New regulations governing bond insurers that the New York Insurance Department is drafting will mandate greater transparency into the risks the sector is guaranteeing, New York Insurance Superintendent Eric Dinallo told Congress today.
For example, Mr. Dinallo said state regulators are considering whether bond insurers should be prohibited from instruments called collateralized debt obligation.
Superintendent Dinallo's comments were made at a hearing convened by the House Financial Services Committee to look into the volatility and soaring interest costs currently affecting the municipal bond market.
Anticipating calls by members of Congress for dual, federal regulation of the industry, Mr. Dinallo defended state oversight of the bond insurance industry.
"It is important to understand that even restoring some confidence in the bond insurers' credit ratings is not likely to resolve all the current problems," Mr. Dinallo said.
Rep. Spencer Bachus, R-Ala., ranking minority member of the committee, said in an opening statement at the proceedings that bipartisan support is growing on the committee for a disclosure proposal outlined last year by Securities and Exchange Commission Chairman Chris Cox.
That proposal would require meaningful public disclosures "that are current and understandable, with a full accounting of all material information at the time of a new municipal bond issuance," Rep. Bachus said.
Rep. Bachus said that Rep. Barney Frank, D-Mass., chairman of the panel, "has agreed to invite Chairman Cox to appear before the committee later this year to formally consider his proposal."
His comment added substance to Rep. Frank's opening statement, in which he said municipalities are having to pay extremely high prices to float tax-exempt debt--a problem he said was caused by "grievous misjudgments by the private sector" in securitizing risky debt, much of it backed by subprime loans to borrowers who are defaulting.
"I am going to say to the rating agencies and to the insurers [that] they have about a month to fix this,'' Rep. Frank said in comments before the meeting.
He also said that because of the low default rate on municipal securities compared with private-sector debt, it may be unnecessary for municipal issuers to get bond insurance on their debt.
California Treasurer Bill Lockyer criticized rating agencies for the way they deal with municipal debt. Responding to Rep. Frank's notion that municipal bonds might not need coverage, he cautioned that insurance might be necessary because municipalities in offering documents for debt many times understate their financial condition and their obligations--for example, pension liabilities.
He also cited the case of Orange County, Calif., which became insolvent while seeking to keep taxes low and services high by purchasing risky derivatives.
When the derivatives turned sour, the county found itself facing huge obligations.

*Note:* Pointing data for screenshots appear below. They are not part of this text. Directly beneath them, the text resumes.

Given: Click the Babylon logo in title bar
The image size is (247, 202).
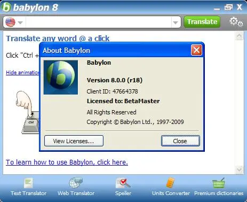Looking at the screenshot, I should [6, 7].
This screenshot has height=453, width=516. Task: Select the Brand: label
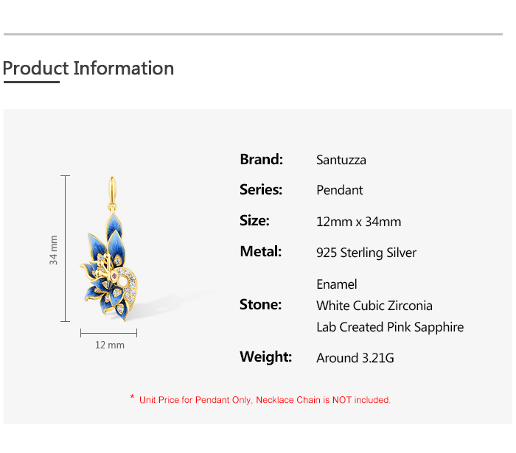click(x=261, y=159)
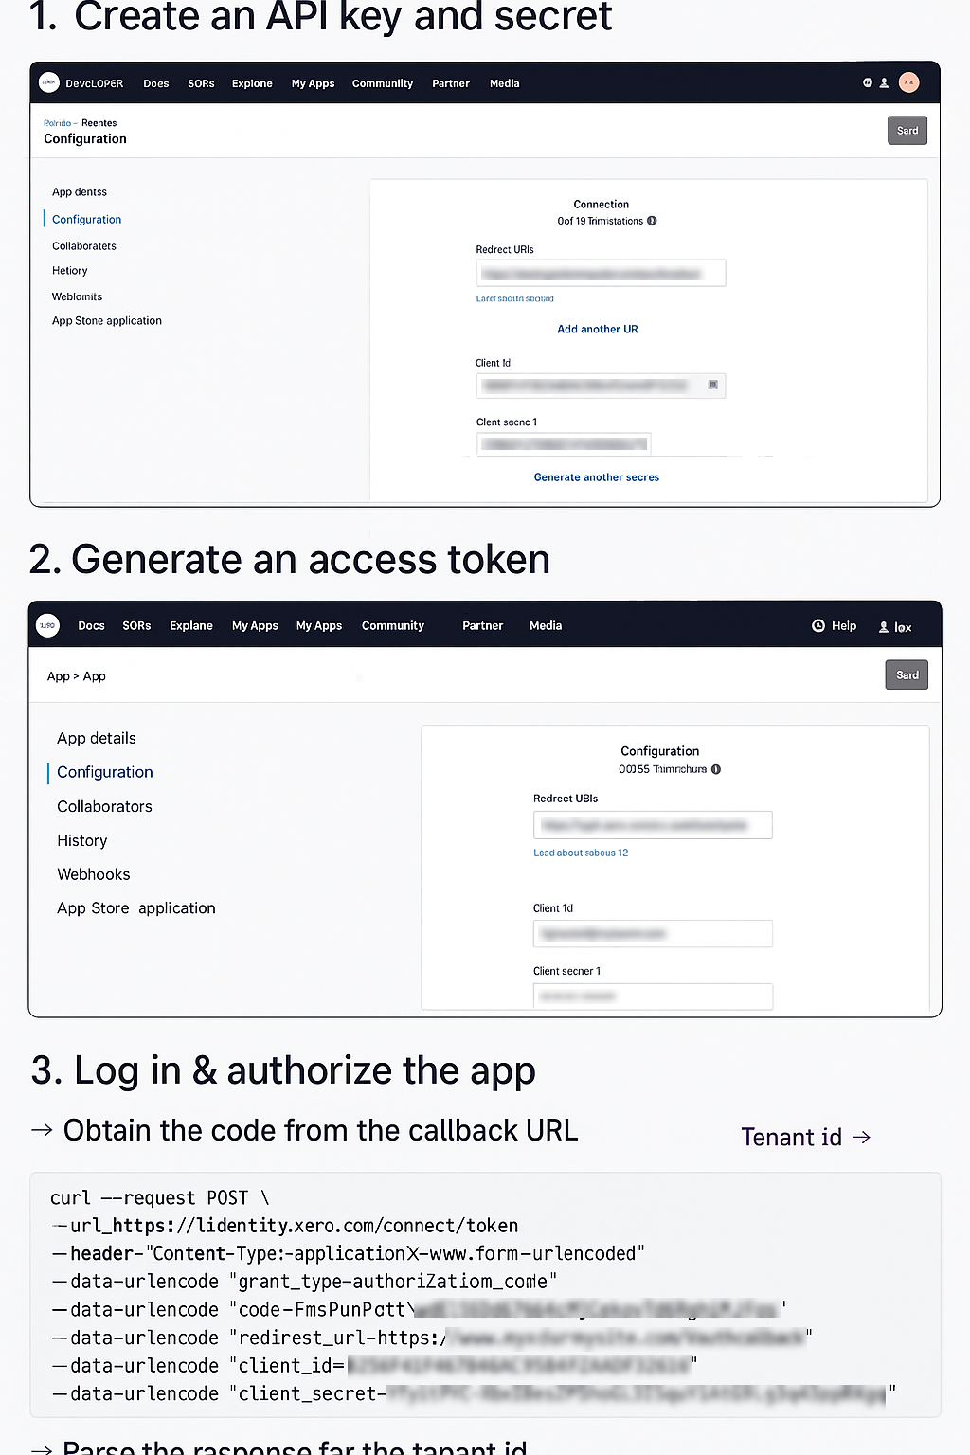Select App details in sidebar
The height and width of the screenshot is (1455, 970).
97,738
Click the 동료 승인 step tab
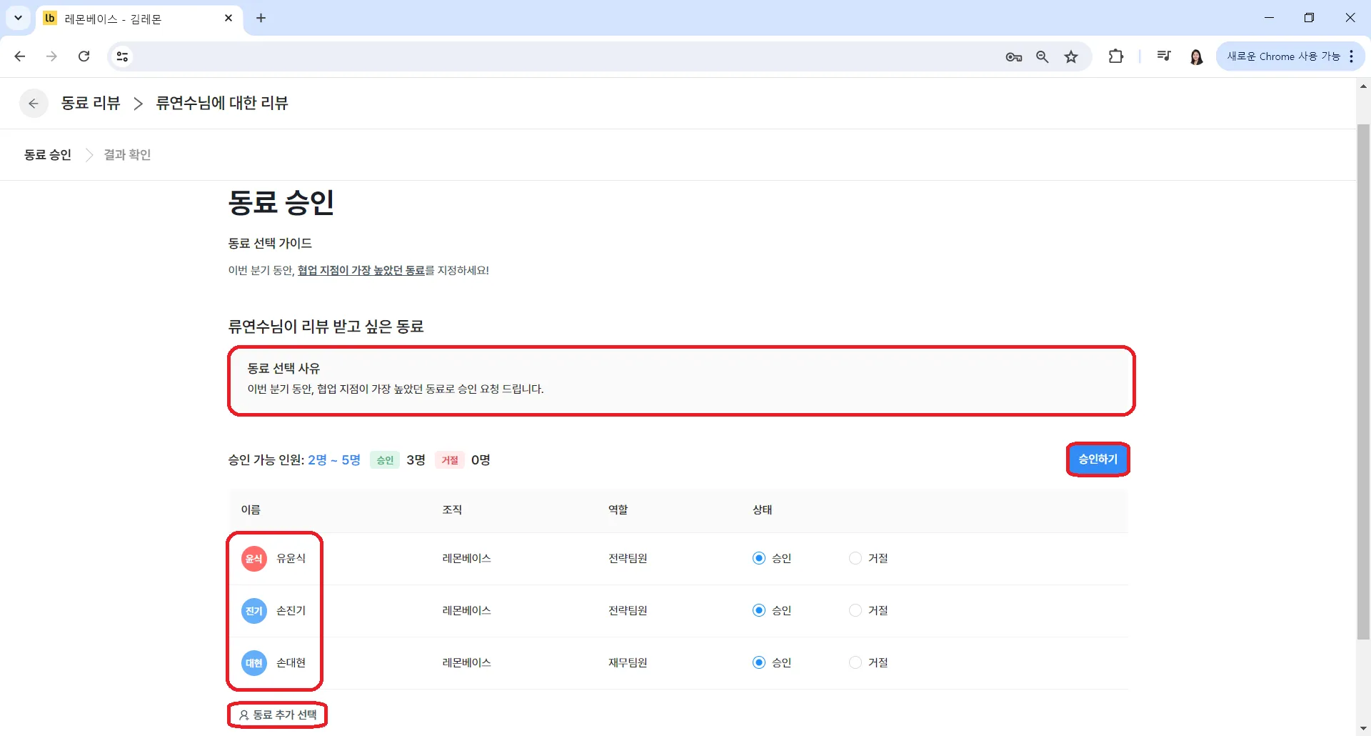Image resolution: width=1371 pixels, height=736 pixels. tap(48, 155)
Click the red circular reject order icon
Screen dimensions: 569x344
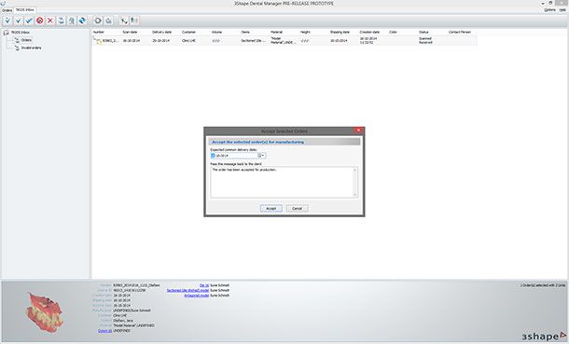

Mr. Lockyer's comments effectively supported Mr. Dinallo, by saying the answer to the crisis is greater transparency in offering statements for municipal debt.
Mr. Lockyer called the bond rating system for municipal securities "fundamentally flawed" because they hold municipal issuers to a higher standard than corporate issuers.
Mr. Dinallo in describing the rules the department is drafting, said, "There is nothing inherently wrong with securitization."
"Properly used, it can be a valuable tool for raising capital and spreading and therefore reducing risk," he added. "But we must understand the risk of moral hazard and other agency problems when there are large-scale transfers of risk."
Clearly, he said, "there must be a way to ensure that the risks that are securitized are accurately reported through each stage of the process so that underwriters, credit rating agencies, bond insurers and investors all understand the actual risk and make decisions on that basis."